Guest Blog by Crystal Gould
ADOPTION: the eight letter word that most people seem to have an opinion about, yet very few truly understand. Those of us in the adoption community know those eight letters are filled with love, loss, hope, joy, sadness, beauty, sacrifice and complication. When birth parents choose to place their child for adoption, there is a void that cannot be filled. When adoptive parents recognize that even love isn’t enough sometimes, there is a feeling of helplessness that cannot be ignored. When an adoptee feels disconnected and lost, there is a sadness that cannot be washed away. In the same breath however, adoption is also filled with tremendous hope. Hope for a child’s future and best wishes for optimum success in life. It is a complicated mixture of love and anticipation. Adoption is complicated and difficult to explain, but crucial to discuss with children (adopted and not) at an early age.
My husband and I have two children who were both adopted from China as toddlers. They have always known they were adopted. Their understanding of that eight letter word has changed over the years and their feelings about it will alter even more as they age, but the foundation for their understanding was set from day one.

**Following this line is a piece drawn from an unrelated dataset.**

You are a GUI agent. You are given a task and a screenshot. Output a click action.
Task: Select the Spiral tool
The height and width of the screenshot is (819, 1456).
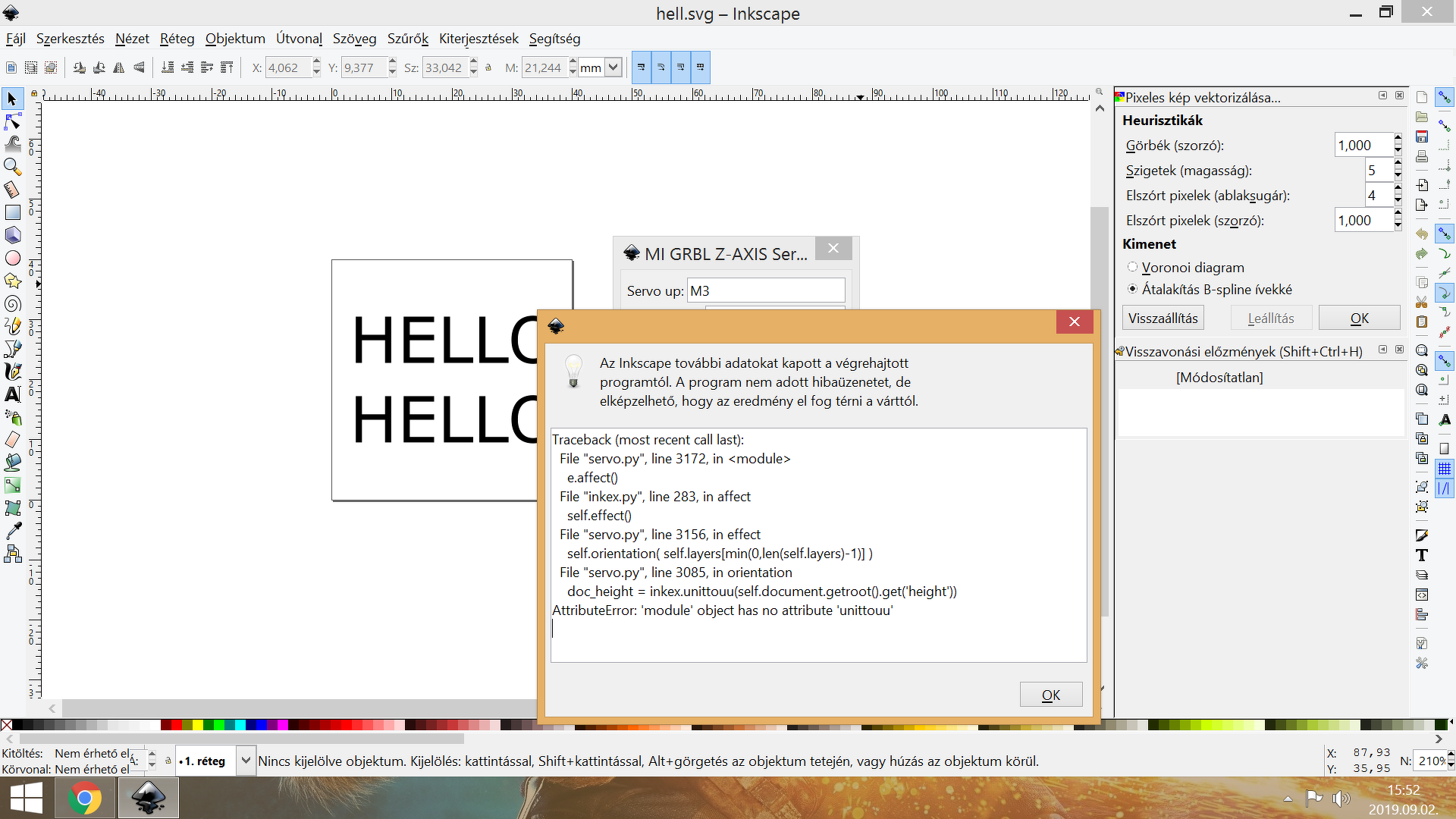tap(12, 303)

It is important for adoptive families to remember that their child’s story begins well before the child joins the family. There are many ways to help an adoptee understand his or her background. Reading children’s books with an adoption theme, watching age appropriate films and videos, and looking at photos are all great ways to help a child understand and be able to discuss adoption. Another very important way to help a child understand his or her complicated life story is for the adoptive parents to create a lifebook for their child. A lifebook is the child’s bridge between the past and present, and can open the door to many valuable questions along the way. Lifebooks are books made specifically for the adopted child to help piece together his or her birth history. It can include photos, facts about the birth place, or even in some circumstances, letters written to the child from his or her birth parents.
The most valuable thing adoptive families can do is to keep the conversation going. Sometimes there will be hard, difficult to answer questions and often times there will be unknown answers. Avoiding tough questions will just create more questions. In the same breath however, it is also important not to push the topic. If children are not ready to discuss their adoption story, or if they suddenly show a disinterest in their past, it is okay to simply say, “I am here for you when you’re ready.” It is important for adoptees of all ages to know their parents support them and are always willing to discuss their adoption story with them. Sometimes the answers will be easy, and sometimes there will be no answers. Saying “I don’t know” is okay. It is not about having all the answers. It is about being open to navigating the difficult questions together, and in turn, growing together as a family.